Gold As A Religion - Gold Looks Absolutely Terrible
There are three mentalities for those with an interest in gold:
the trading view
the long-term investment view
the religious view
Traders see gold (and all precious metals) as vehicles to go long or short depending on the opportunity set, nothing more.
Long term investors are a bit more emotionally committed -- they have a thesis involving runaway inflation, government corruption and Central Bank themed moral decay (though admittedly some of the value-minded just like the intrinsic value of gold stocks).
Those in the third category -- what we're tongue in cheek calling the religious category -- see gold as not just a trading vehicle, or even a long-term investment, but a form of capitalist religion.
For true believers, gold ownership is a sort of transcendental societal salve: A form of redemption and shelter and cure for all our accumuulated ills. Something to hoard and never let go -- or at least, not until the armageddon smoke has cleared and an ounce of gold is worth more than the Dow (perhaps crossing around $7,000 or so).
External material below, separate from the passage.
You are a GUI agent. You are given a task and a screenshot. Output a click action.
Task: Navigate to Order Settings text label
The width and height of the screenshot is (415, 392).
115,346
As traders, all we pretty much know is that gold looks absolutely terrible right now (if you are long).
First the chart:
And then the fundamental realities:
Gold has consistently traded more as a speculative vehicle than a risk hedge. There is an argument that gold is a useful hedge for one's portfolio -- a way to protect against certain types of risk, like inflation and currency debasement risk. This argument is invalidated by the price action. Gold has not traded like a hedge, but rather a speculative plaything linked to visions of $5,000 per ounce (secondarily the same idea with silver). What kind of hedge gets the stuffing kicked out of it along with all other risk assets when there is a "risk off" meltdown?
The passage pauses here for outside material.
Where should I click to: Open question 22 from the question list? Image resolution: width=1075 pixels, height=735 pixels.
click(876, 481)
To the extent that there is inflation, it is benefiting gas prices and Facebook shares more than gold. Inflation does not show up in the same form over various cycles. Sometimes it juices paper asset prices, or consumable commodities with real demand like oil, even as official inflation indicators are held flat by stagnant or falling wages. Is the Fed creating inflation on the sly? Quite possibly. But that inflation is showing up in favored areas of the equity market, and real cost centers like food and gas, as opposed to PMs.
If we see full-on global slowdown, precious metals will get hammered. Again, what kind of hedge is so failure-prone under hedge-worthy circumstances? If China truly does experience a "hard landing," the shock of global growth deceleration, plus a sharply rising $US dollar, could cause gold to fall further, to the tune of hundreds of dollars per ounce.
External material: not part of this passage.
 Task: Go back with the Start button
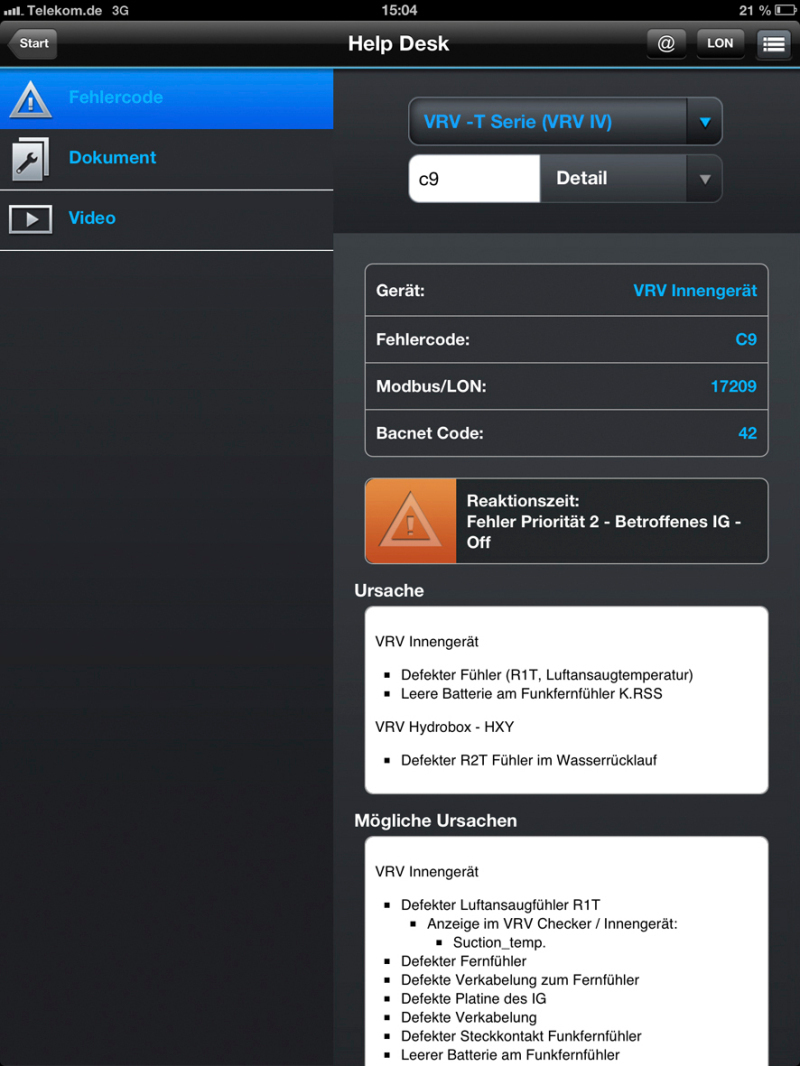click(32, 44)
If the U.S. recovery stalls out, will gold really benefit? Societe Generale (SocGen) has come out with a new argument that gold will see a "sharp rally" if U.S. GDP severely disappoints to the downside. Maybe so, SocGen, maybe so. But that sounds like a sucker's bet and a bagholder's rationale to yours truly.
The long-term monetary velocity arguments are suspect too. There is an argument that true global recovery is what will finally send gold over the moon, as monetary velocity increases faster than CBs (central banks) dare to withdraw their support. But if this happens, wouldn't it make more sense for investors to salivate over, say, railroads or coal producers or other participants in the global growth paradigm?
Gold's super-heavy retail participation could turn from a blessing to a curse. The big gold ETF, GLD, is pegged as the best thing to ever happen to the yellow metal. At nearly $70 billion, GLD has brought in tens of billions worth of "little guy" investor participation. But what happens if those little guys are forced to puke up their positions in a bear market movement?
We are not gold permabears. If anything we have made more on the long side of gold and gold stocks than the short. And if the charts and macro view tell us to buy gold and gold stocks again in future, we certainly will. A trade is a trade.
From a trading point of view right NOW, though, precious metals are clearly a sell (if not an outright short). As are gold stocks. (Seen a weekly GDX chart? Woof!)
And from an investment point of view, the macro value is dubious (unless you are waiting for a total Europe meltdown, war with Iran, or some other apocalyptic event).
Fade the hype, or at least sidestep it. And be wary of the potential retail deluge if small invesetors finally get sick of "Waiting for Godot," I mean Gold.